Honda es mi pena, porque poco antes de la muerte de Luis tuve una ocasión ideal de decirle lo mucho que le quería y le admiraba. Y que no sería el historiador que soy sin el inmenso privilegio de haberle conocido y tratado con tanta familiaridad, sin su guía y sin sus enseñanzas, y sobre todo sin su constante afán por infundir esos rasgos tan suyos de carácter, de hombre libre, honesto y valiente, que no transigía con los convencionalismos de academia fundados exclusivamente en los prejuicios ideológicos que a veces contaminan nuestra disciplina.
Aquella ocasión fue la mañana del pasado 21 de junio, que he revivido una y otra vez. Aún me duraba el buen humor de la victoria en la Eurocopa contra Italia del día anterior, una sensación que deseaba alargar en la tertulia del gimnasio por si me infundía una motivación extra para batir algunas de mis marcas, bien modestas. Cuando giraba la llave para cerrar la puerta de casa, sonó el móvil. Era Luis. Estaba trabajando en su libro sobre la crisis de la Restauración, la gran obra de su vida. Fiado en mi memoria, como otras veces, me preguntaba por una combinación de mandos militares de diciembre de 1919.

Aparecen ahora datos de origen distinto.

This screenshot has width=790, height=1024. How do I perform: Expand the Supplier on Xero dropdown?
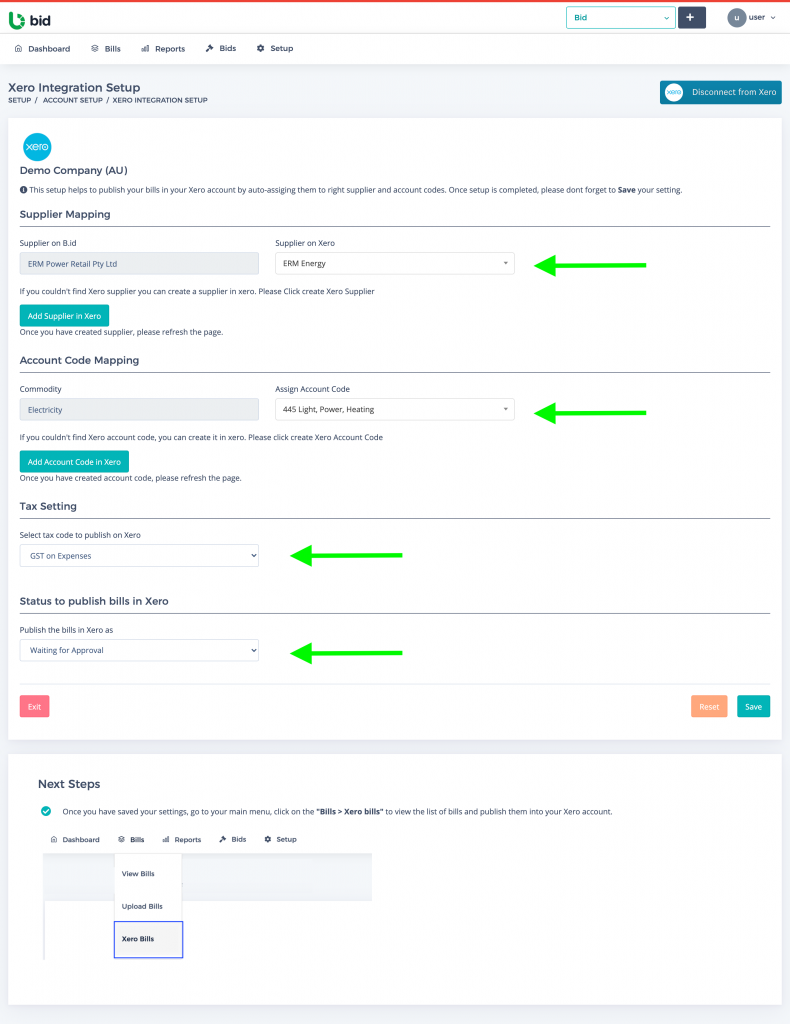point(394,263)
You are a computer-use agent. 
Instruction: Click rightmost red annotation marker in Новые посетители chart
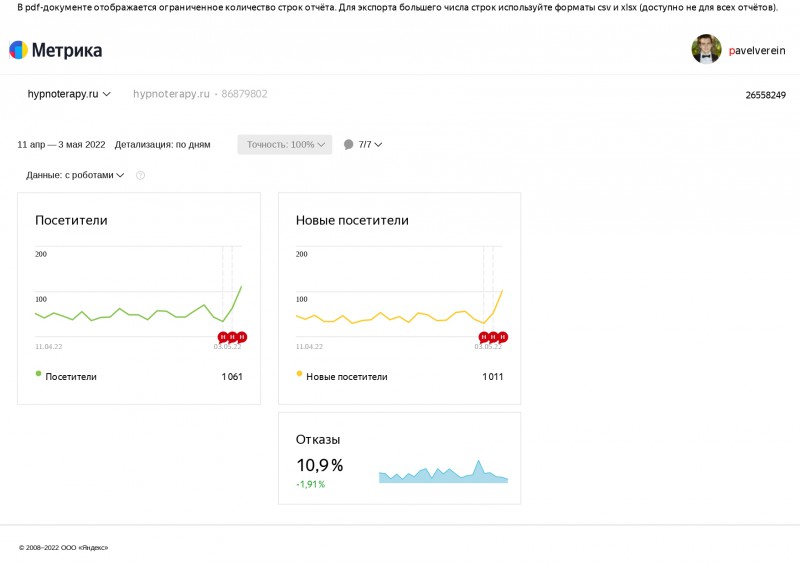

Mi respuesta no debió satisfacerle del todo, y como no quería inducirle a error, pasamos al terreno de las comprobaciones. Consultamos los diarios de la Hemeroteca digital, los diarios de sesiones del Congreso y el Senado, y rescatamos -a un lado y a otro de la línea- el sinnúmero de libros de época que ambos teníamos en las estanterías. La discusión y el contraste de todos esos datos nos llevó a poder cuantificar, a partir de una serie incidental de cambios en los mandos del Ejército, el grado de desafección existente en la milicia hacia los gobiernos constitucionales con motivo de los dos graves conflictos del bienio 1919-1920: la expulsión de los tenientes alumnos de la Escuela Superior de Guerra y la destitución de Joaquín Milans del Bosch, capitán general de Barcelona.

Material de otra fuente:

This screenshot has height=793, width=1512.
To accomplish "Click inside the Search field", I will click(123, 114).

Satisfechos, casi eufóricos, no nos dimos cuenta de que habíamos superado las tres horas de teléfono; era casi la hora de comer, la bolsa de gimnasio yacía en la puerta del despacho como testigo mudo de la conversación y, absorto en aquel periodo de nuestra Historia que tanto nos apasionaba a los dos, no reparé en que me había quedado sin tertulia deportiva y casi sin ganas de levantar pesas. Con la efusividad del hallazgo, nos emplazamos a comer una vez que Luis acabara de redactar el capítulo, que me comprometí a revisar. La conversación terminó de forma abrupta, pues los requerimientos a un lado y al otro de la línea nos devolvieron a 2024, eso sí tras haber pasado más de media mañana enfrascados en una investigación emocionante sobre la convulsa política española de los años finales de la Restauración.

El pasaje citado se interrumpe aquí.